The need is great for the development of these non-invasive tools and the success of advancing therapies in NASH may hinge on that, however it is a very challenging proposition due to the heterogeneity of NASH, one of the reasons why the diagnosis of NASH still relies on histological changes since there is a lack of knowledge on what constitute the different forms of NASH (diet-induced, associated with diabetes, genetic, viral, etc), and the natural progression of the disease.  Therefore progress on both fronts is required for the development of reliable non-invasive diagnostic tools.

What to expect in 2016:  There is no doubt 2016 will be a busy year for NASH, since several companies are expected to announce their phase 2 data and others are initiating new trials with novel compounds (2016 development catalysts below). For example, Intercept just announced last week (here) that is initiating Phase 1 clinical trials for their dual FXR/TGR5 agonist (INT-767).

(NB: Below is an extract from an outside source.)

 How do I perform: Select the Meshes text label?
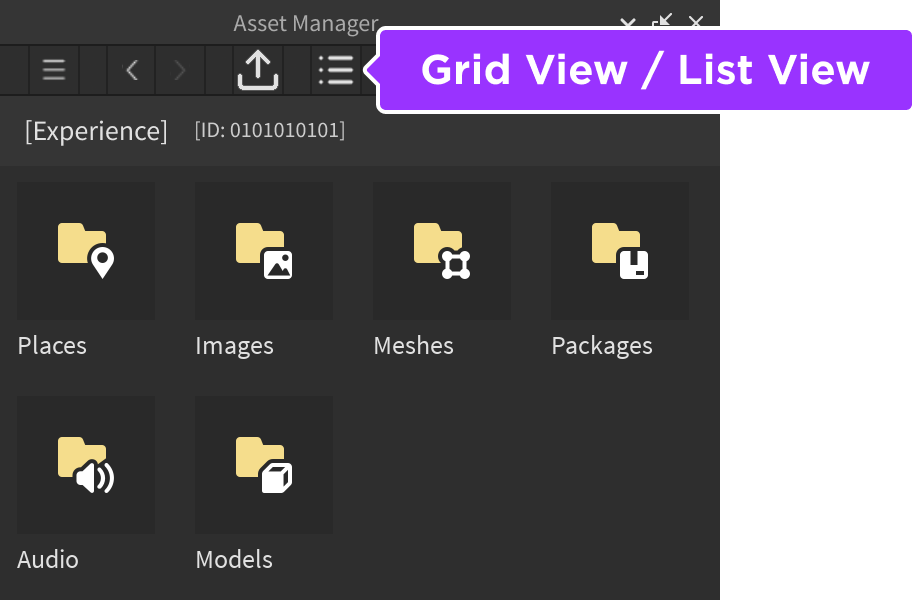[x=413, y=346]
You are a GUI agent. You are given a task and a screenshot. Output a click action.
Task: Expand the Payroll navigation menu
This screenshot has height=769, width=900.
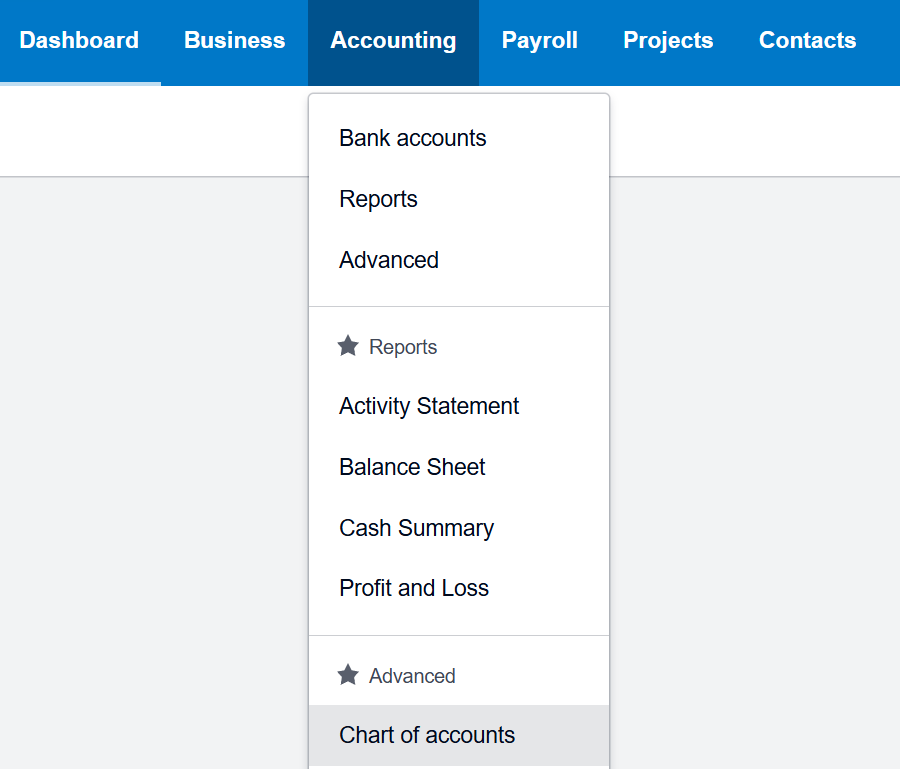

Nimbus plans to be at EASL in Barcelona to present our Phase 1 data on NDI-010976, a potent and selective allosteric acetyl-CoA carboxylase inhibitor that in pre-clinical studies has been shown to decrease steatosis, inflammation and fibrosis in mechanistic models of hepatic steatosis and liver fibrosis (here).

I wish everyone a merry and happy holiday season.  Careful what you eat, your liver will thank you!